→ **Goal of the exercise**
Going line by line through the data below, how many lines contain the word "computer"? Give only the number.

Records drawn from a dataset
Content starts
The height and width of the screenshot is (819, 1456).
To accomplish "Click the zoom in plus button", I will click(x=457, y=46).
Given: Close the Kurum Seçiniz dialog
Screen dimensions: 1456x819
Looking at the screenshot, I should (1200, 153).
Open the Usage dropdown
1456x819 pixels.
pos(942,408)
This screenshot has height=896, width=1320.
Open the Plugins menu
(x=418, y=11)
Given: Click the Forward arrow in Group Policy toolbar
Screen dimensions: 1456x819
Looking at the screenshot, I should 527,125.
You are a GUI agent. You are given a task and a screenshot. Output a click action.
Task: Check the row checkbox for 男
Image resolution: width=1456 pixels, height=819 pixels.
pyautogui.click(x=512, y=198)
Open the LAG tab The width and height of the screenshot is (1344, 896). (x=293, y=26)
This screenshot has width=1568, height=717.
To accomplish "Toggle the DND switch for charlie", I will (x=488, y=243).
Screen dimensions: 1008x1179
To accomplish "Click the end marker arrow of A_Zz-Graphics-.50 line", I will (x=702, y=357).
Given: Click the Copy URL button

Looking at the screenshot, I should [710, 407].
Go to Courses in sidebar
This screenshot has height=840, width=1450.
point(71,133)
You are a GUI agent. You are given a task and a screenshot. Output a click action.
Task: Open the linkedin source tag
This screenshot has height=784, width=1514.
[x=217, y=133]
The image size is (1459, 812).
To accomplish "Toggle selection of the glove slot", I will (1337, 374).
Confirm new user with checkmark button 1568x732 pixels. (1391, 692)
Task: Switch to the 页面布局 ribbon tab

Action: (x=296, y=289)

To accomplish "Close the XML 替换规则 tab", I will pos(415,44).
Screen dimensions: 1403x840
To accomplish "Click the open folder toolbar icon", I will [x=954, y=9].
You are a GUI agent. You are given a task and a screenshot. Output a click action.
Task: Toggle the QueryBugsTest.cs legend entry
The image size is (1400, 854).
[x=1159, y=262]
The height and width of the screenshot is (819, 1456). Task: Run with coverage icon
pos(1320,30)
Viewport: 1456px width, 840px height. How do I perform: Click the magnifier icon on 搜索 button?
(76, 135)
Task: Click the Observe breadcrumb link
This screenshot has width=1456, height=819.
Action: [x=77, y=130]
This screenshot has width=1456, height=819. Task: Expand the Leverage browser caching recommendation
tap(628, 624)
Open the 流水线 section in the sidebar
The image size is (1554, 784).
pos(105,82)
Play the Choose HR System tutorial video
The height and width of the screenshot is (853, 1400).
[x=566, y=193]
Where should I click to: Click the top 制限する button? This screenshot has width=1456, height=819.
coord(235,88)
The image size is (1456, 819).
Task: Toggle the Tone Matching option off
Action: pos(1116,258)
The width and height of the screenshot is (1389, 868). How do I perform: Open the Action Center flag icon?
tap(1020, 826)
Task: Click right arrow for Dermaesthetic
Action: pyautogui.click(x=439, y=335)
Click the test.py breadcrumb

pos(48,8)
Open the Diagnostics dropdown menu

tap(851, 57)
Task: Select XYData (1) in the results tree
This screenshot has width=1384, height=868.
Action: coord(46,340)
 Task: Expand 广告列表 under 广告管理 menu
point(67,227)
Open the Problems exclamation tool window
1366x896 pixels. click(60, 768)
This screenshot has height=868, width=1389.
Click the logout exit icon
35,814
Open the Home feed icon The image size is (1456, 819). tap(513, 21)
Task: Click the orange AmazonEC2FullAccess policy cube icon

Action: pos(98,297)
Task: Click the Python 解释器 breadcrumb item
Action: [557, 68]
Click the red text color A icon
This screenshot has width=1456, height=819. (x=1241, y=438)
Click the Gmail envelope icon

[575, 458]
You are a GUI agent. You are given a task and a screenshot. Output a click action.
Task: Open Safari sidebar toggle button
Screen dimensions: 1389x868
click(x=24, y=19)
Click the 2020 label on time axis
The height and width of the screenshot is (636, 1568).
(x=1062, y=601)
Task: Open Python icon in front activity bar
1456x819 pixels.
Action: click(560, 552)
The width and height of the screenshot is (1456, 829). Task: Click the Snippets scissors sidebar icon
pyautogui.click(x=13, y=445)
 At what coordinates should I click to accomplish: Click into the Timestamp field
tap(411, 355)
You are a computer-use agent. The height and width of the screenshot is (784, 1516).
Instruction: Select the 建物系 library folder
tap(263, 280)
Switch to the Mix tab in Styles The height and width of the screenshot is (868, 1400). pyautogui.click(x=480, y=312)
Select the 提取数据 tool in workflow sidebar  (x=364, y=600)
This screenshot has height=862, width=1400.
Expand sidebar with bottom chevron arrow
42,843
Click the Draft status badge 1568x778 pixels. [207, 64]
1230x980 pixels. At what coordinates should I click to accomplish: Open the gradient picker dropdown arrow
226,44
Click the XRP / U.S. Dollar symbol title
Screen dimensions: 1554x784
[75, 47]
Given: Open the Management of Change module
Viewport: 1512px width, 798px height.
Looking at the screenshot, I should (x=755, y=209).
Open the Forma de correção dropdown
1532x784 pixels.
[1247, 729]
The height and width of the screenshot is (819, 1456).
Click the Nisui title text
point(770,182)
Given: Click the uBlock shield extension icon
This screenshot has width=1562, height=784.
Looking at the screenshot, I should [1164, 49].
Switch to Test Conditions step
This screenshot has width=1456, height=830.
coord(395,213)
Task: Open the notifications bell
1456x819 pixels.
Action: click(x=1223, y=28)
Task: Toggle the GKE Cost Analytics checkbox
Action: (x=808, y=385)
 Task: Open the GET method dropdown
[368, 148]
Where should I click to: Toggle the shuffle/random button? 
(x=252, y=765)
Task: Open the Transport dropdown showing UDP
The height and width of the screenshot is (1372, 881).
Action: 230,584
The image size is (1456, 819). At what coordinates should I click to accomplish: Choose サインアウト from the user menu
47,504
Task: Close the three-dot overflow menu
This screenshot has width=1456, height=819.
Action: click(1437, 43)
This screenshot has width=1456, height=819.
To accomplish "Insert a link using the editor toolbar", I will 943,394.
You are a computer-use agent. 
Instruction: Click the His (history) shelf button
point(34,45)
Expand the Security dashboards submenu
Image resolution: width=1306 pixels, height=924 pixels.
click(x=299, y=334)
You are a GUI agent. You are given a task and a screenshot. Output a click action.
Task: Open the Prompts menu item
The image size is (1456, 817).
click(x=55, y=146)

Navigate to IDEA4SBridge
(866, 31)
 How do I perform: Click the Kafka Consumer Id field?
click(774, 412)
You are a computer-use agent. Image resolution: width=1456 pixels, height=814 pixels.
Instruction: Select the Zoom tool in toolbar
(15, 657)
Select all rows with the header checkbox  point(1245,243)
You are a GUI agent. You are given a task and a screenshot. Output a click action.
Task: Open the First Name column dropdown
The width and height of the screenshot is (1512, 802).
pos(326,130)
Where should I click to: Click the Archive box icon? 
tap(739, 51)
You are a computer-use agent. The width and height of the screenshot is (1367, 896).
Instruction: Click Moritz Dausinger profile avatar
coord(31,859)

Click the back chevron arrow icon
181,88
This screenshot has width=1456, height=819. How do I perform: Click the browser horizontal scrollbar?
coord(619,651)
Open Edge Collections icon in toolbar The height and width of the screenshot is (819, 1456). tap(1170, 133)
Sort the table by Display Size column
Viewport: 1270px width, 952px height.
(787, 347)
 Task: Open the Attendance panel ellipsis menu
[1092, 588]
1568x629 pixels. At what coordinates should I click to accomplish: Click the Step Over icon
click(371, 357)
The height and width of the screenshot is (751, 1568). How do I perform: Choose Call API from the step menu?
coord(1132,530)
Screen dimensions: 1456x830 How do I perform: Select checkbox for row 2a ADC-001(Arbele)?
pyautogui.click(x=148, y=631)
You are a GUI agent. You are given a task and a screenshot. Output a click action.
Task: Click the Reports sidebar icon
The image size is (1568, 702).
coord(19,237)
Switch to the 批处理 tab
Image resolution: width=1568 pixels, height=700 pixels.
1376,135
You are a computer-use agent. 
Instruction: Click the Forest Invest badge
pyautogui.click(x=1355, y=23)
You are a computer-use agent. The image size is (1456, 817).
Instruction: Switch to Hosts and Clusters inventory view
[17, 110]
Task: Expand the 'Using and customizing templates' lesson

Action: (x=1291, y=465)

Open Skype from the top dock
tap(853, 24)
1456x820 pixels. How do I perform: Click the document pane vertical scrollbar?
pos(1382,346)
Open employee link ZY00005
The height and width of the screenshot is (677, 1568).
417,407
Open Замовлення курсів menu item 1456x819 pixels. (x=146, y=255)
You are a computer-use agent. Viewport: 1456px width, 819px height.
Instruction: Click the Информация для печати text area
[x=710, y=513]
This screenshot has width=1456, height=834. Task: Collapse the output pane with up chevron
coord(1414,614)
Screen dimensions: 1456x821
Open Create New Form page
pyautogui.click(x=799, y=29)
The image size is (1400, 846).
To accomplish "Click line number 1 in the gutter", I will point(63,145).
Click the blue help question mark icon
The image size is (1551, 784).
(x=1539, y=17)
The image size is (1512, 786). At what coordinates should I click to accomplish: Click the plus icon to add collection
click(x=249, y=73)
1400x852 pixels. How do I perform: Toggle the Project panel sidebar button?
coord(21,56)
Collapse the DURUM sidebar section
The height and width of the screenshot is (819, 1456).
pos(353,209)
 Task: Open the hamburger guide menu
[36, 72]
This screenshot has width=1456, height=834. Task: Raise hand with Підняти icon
Content ends
→ **Completed exercise**
7